Amazon SageMaker Clarify and Amazon Bedrock include features to help you evaluate models. They can automate model evaluation jobs so that you can quantify model risks and response quality. For more information, see Evaluate, explain, and detect bias in models and Evaluate the performance of Amazon Bedrock resources.
Metrics without ground truth data
When reference data is unavailable, or as a complementary approach, you can use the LLM-as-a-judge technique. It uses a separate model to evaluate the outputs of a generative AI solution based on dimensions that are important to the business. This technique provides flexibility for assessing various model qualities. For more information, see Evaluate model performance using another LLM as a judge in the Amazon Bedrock documentation.
You can use computed metrics to evaluate how effectively a Retrieval Augmented Generation (RAG) system retrieves relevant information from your data sources, and how effective the generated responses are in answering questions. The results of a RAG evaluation allow you to compare different Amazon Bedrock Knowledge Bases and other RAG sources, and then to choose the best Knowledge Base or RAG system for your application. For more information, see Evaluate the performance of RAG sources in the Amazon Bedrock documentation.

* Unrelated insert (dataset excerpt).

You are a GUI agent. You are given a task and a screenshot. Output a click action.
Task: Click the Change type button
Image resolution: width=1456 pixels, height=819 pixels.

Model evaluation techniques in practice
To effectively match enterprise needs with model capabilities, use a robust set of evaluation criteria to direct the model evaluation process. These criteria cover a spectrum of priorities, from correctness and completeness to factuality and sensitive data handling. Each criterion aligns with specific techniques to deliver actionable insights. For instance, when factual accuracy is critical, metrics like ROUGE-L score or cosine similarity provide concrete, quantifiable benchmarks. Conversely, use techniques such as LLM-as-a-judge to evaluate readability and freshness. These techniques offer flexible, qualitative insights tailored to organizational standards. Key dimensions for evaluating models include:
-
Correctness – Validates the accuracy of information provided
-
Completeness – Verifies the depth and coverage of responses
-
Readability – Assesses clarity and ease of understanding
-
Freshness of information – Checks that content is relevant and current
-
Sensitive data suppression – Checks for proper handling of confidential information
-
Accuracy – Measures alignment with factual information
-
Coherence – Examines logical flow and consistency
-
Factuality – Verifies the truthfulness of the content
-
Comprehensiveness – Assesses the scope and thoroughness of coverage
By anchoring model evaluation techniques in these clear criteria, you can thoroughly vet models for their specific purposes. This structured approach aligns models with enterprise goals, compliance requirements, and user expectations. It also lays a strong foundation for deploying generative AI applications at scale in production environments.
Implementation recommendations
To establish an effective foundation model strategy, consider the following recommendations:
-
Form a model governance committee that has clear roles, responsibilities, and decision-making processes.
-
Develop evaluation criteria and scoring mechanisms for the assessment of foundation models before they are available for use across the organization.
-
Remember that the largest foundation model is not necessarily always the best model for your use case. Begin proof-of-concept development with top-tier models to validate business value, and then systematically evaluate smaller models for cost optimization.
-
Develop dashboards to track key metrics, such as inference latency, throughput, error rates, and cost per inference.
-
Provide clear guidance to teams about how to select the right model for their use case, including experimentation processes and evaluation criteria.